1. Voorschriften en voorzieningen
1.1 Verplichtingen die de Arbowet oplegt aan werkgevers en werknemers
Een werkgever heeft de zorg voor veiligheid, gezondheid en welzijn bij het werk, in verband met de arbeid.
De Arbowet legt hiervoor de volgende verplichtingen op:
Regels en instructies voor het veilig werken en omgaan met chemicaliën en het verschaffen van
persoonlijke beschermingsmiddelen.
Voorzieningen treffen en middelen verschaffen om het aantal risico’s te beperken en de kans op
fouten te minimaliseren.
Voorzieningen treffen en middelen verschaffen voor het beperken van gevolgen als er toch iets
gebeurt.
De Arbowet stelt ook verplichtingen aan werknemers om deze regels na te leven.
1.2 Risico’s verminderen en gevolgen beperken
Risico heeft te maken met de kans op een ongewenste gebeurtenis (gebeurtenis waarbij schade ontstaat).
Ook heeft het te maken met het effect van de ongewenste gebeurtenis.
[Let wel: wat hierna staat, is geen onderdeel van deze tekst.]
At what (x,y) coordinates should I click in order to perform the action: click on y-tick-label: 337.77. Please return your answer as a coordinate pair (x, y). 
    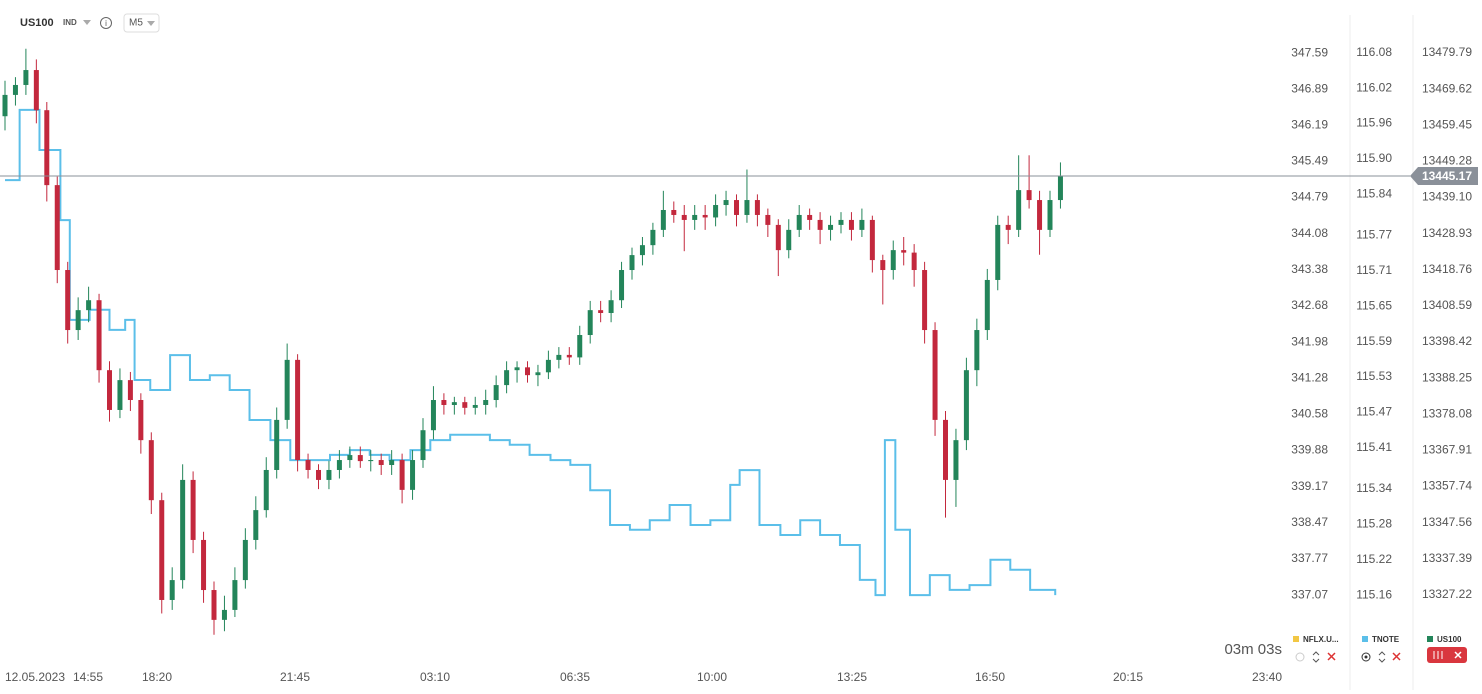
    Looking at the image, I should click on (1310, 558).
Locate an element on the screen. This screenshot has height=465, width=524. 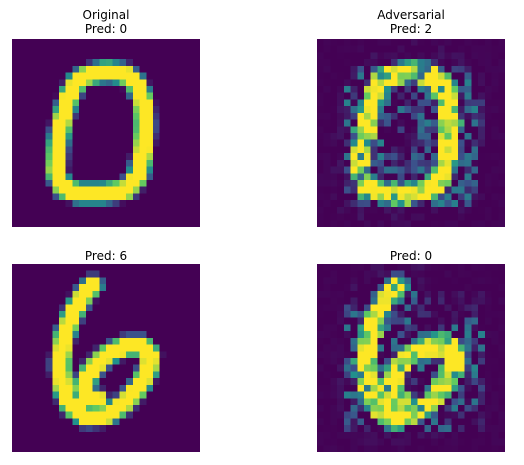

Hoe groter de kans en het effect,
hoe groter het risico. In een scenario beschrijf je hoe iets gebeurt. Risico is de kans op een ongewenst
effect in een bepaald scenario.
Voor risicobeheersing en het beperken van de gevolgen kan je de bron bestrijden, de bron afschermen, de
omgeving aanpassen, de mens afschermen, persoonlijke bescherming of de nadelige gevolgen beperken.
Met veilig werken worden de risico’s zo veel mogelijk beperkt.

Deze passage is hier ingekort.